Wear as shown in the photographs, nice identified personal item group.
"After the outbreak of the Civil War in 1861, coinage virtually disappeared in the United States. People feared the worst and held on tightly to their precious metals. So, for just nine years, from 1864 to 1872, the U.S. Mint struck a copper Two-Cent Piece, and it was readily embraced by the American public.
More importantly, it was the very first coin in U.S. history to ever display the motto “In God We Trust.” The coin was struck as a way to show that God was on the side of the Union during the Civil War and that the lives “sacrificed upon the altar of freedom” had not died in vain. As such, the coin also served as a unifying force for citizens who felt that their lives and country were at risk during the war.
Unfortunately, the piece didn’t last – with the release of the Three Cent Nickel in 1865 and the Shield Nickel in 1866, the Two-Cent Piece became less and less used and was finally abolished by the Coin Act of 1873."
"The 52d Regt. Mass. Vol. Mil. was raised in Franklin and
Hampshire Counties in response to the call of Aug. 4, 1862,
for nine months troops. Its rendezvous was Camp Miller,
Greenfield, and here the companies were mustered in on Oct. 2
and 11, 1862. The field and staff having been mustered Nov.
19 on the following day the regiment left for New York,
proceeding thence to Long Island and going into quarters at
Camp Banks where the Banks expedition to Louisiana was being
On the 2d of December the regiment embarked on the
steamer ILLINOIS bound for Louisiana. Touching at Ship Island
and New Orleans, it reached Baton Rouge on the 17th where it
was assigned to Kimball's (2d) Brigade, Grover's (4th)
Division, l9th Corps. The regiment remained at Baton Rouge
until March 13, when with the rest of the corps it
participated in the demonstration against Port Hudson in
cooperation with Farragut's fleet in its attempt to pass the
batteries. This attempt having been partially successful,
the regiment then penetrated to within a few hundred yards of
the enemy's works and held its advanced position for
forty-eight hours, after which it began its return march,
reaching its old camp at Baton Rouge, March 20.

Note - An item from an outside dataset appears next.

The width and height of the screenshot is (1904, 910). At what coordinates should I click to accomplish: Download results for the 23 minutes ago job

One week later, March 27, it was transferred to
Donaldsonville, and on the 31st started with Grover's Division
up Bayou Lafourche, proceeding to Thibodeau, which place was
reached April 2. Two days later it entrained at Terre
Bonne for Bayou Boeuf whence, on April 9, it marched to
Brashear City. Here, two days later, it took steamer for
Indian Bend on the westerly shore of Grand Lake in an effort
to cut off a Confederate force at Fort Bisland. After the
battle at Indian Ridge, in which the 52d did not participate,
and the escape of the enemy northward, the 52d joined in the
pursuit to New Iberia. Four companies were left here to do
guard duty, while the remainder proceeded on past Opelousas to
Barre's Landing on Bayou Courtableau. Here they remained
until the 21st of May, collecting and guarding supplies and
loading and unloading boats at the landing. On the l9th the
companies left at New Iberia arrived, and on the 21st the
regiment commenced its return march via St. Martinsville to
Brashear City, reaching its destination May 26.

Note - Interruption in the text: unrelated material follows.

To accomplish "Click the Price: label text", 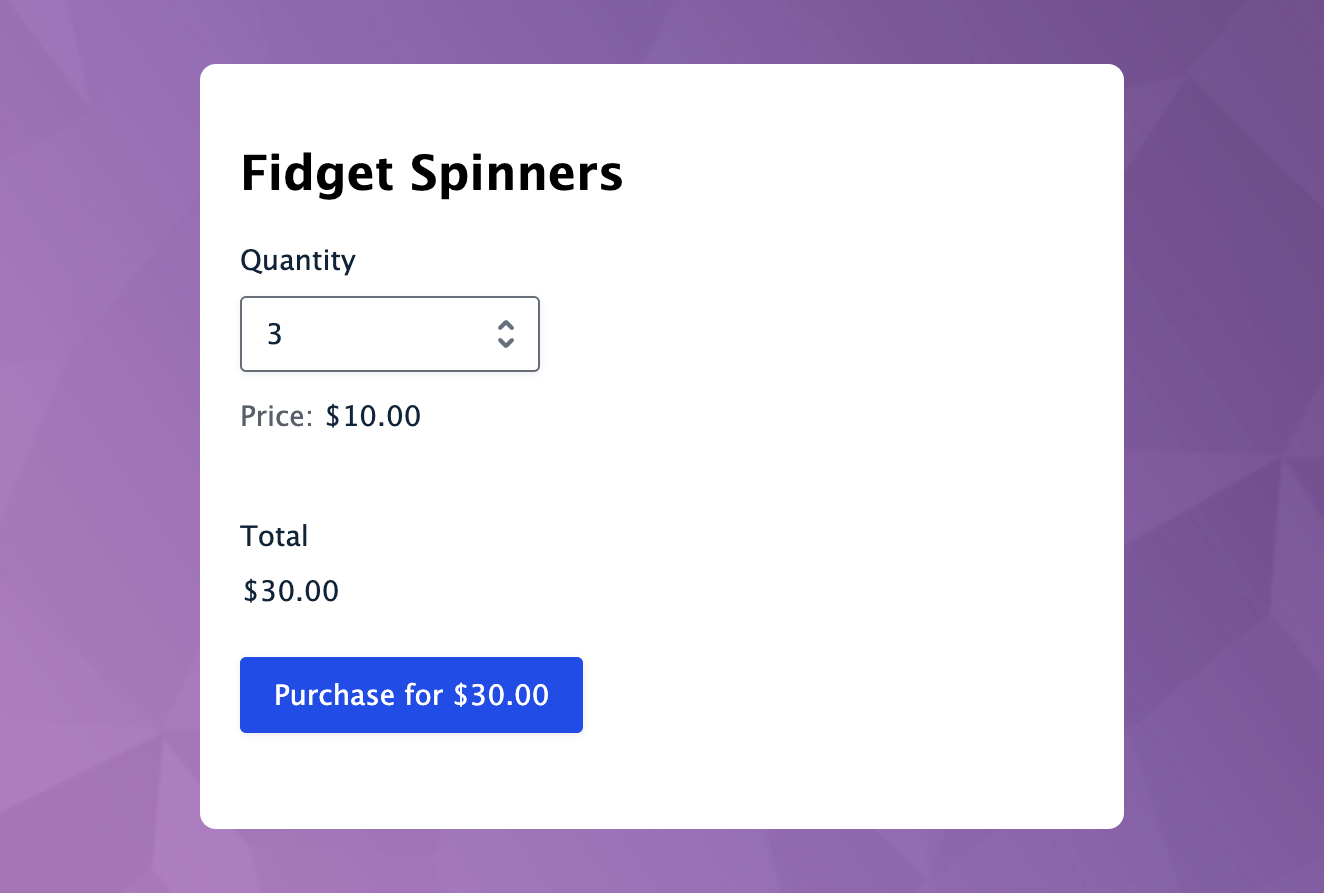I will tap(277, 416).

On the 28th the regiment was transported by rail to
Algiers, directly opposite New Orleans, whence it was
transferred by steamer to Springfield Landing just above Baton
Rouge. This place was reached May 30, and thence the regiment
marched to join its brigade before Port Hudson.

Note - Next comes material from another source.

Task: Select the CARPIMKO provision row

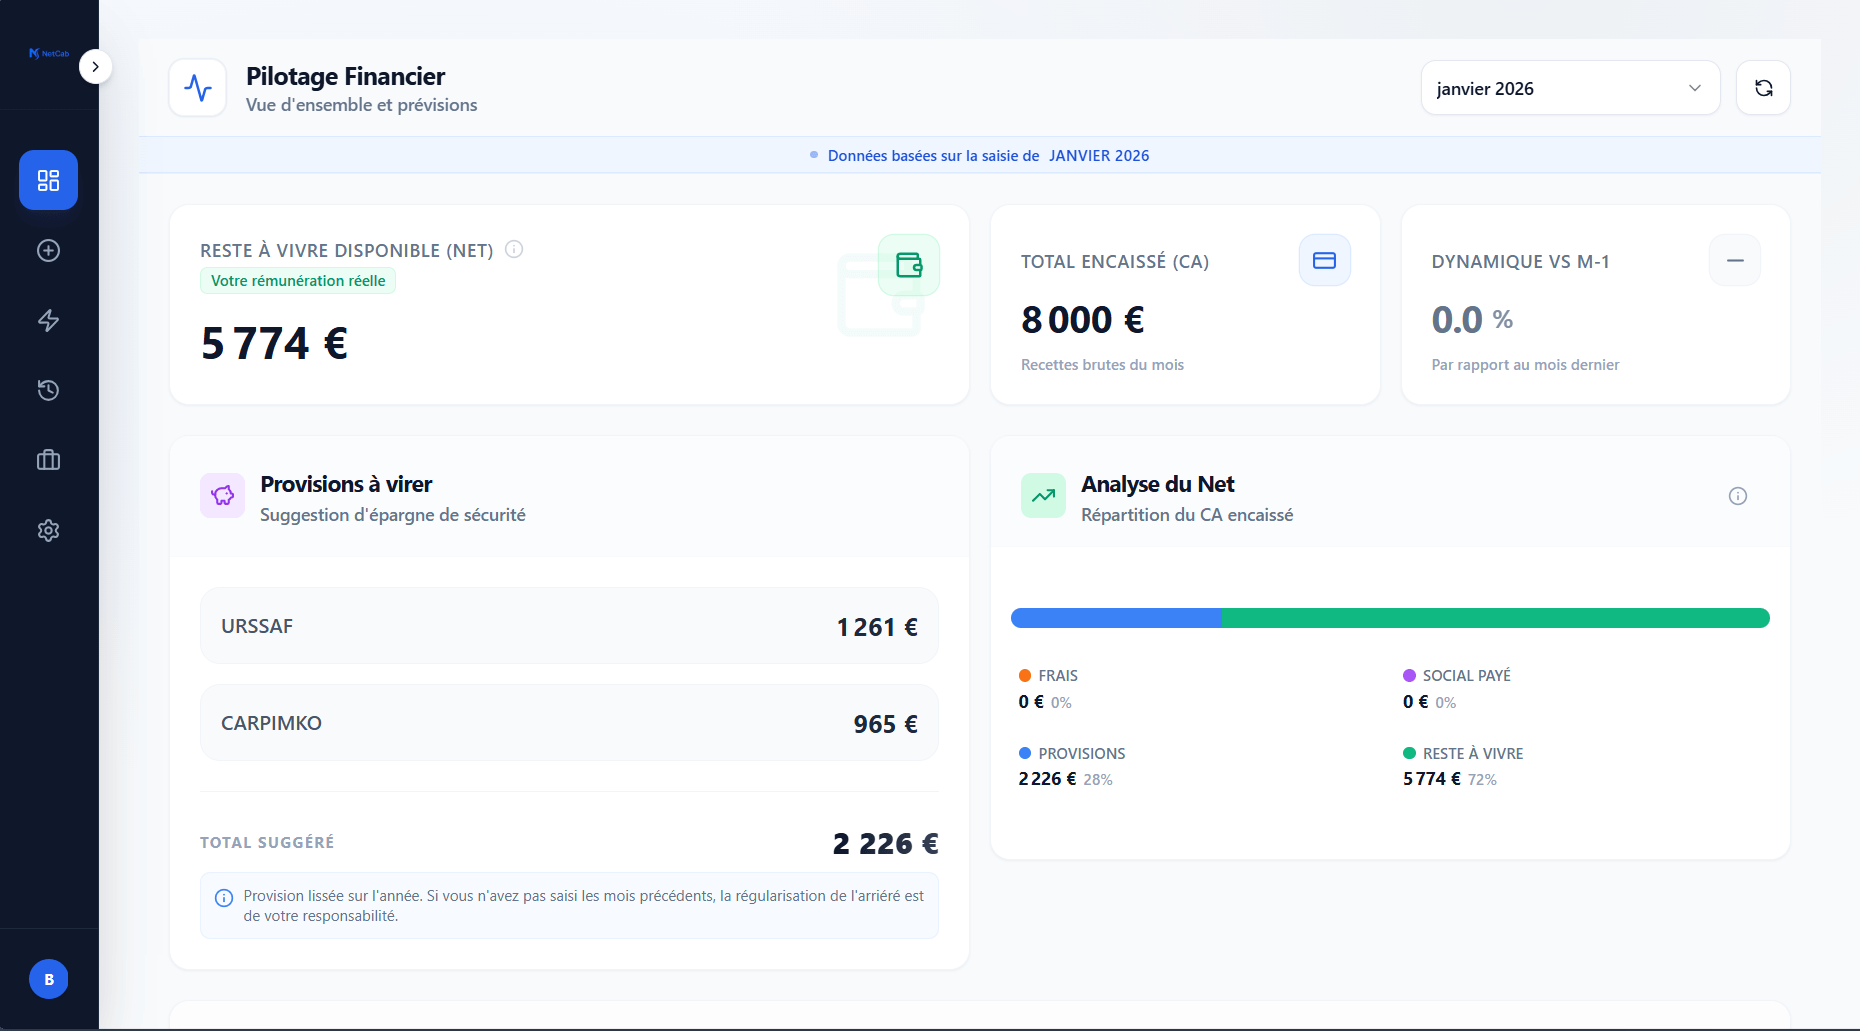Action: (x=569, y=722)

After a short expedition to Clinton, June 5 to 8, to
disperse a force of Confederates there, the regiment returned
to its place on the Port Hudson front and participated in the
assault of June 14, losing three men killed and seven wounded,
Captain Bliss mortally.
On the 20th, while guarding a train of wagons near
Jackson's Cross Roads, it was attacked by the enemy. The enemy
was repulsed, but many of the wagons were lost through the
stampeding of the mules. Returning that night to the front at
Port Hudson, the regiment remained there until the surrender of
that place, July 9.
The term of service of the regiment now having expired,
on July 23 it boarded the steamer CHOUTEAU bound for Cairo,
Ill. Arriving at this place July 30, on the same afternoon it
entrained for home. Reaching Greenfield, Mass., Aug. 3, the
men were furloughed until the 14th when they reassembled at
the same place and were mustered out of the service.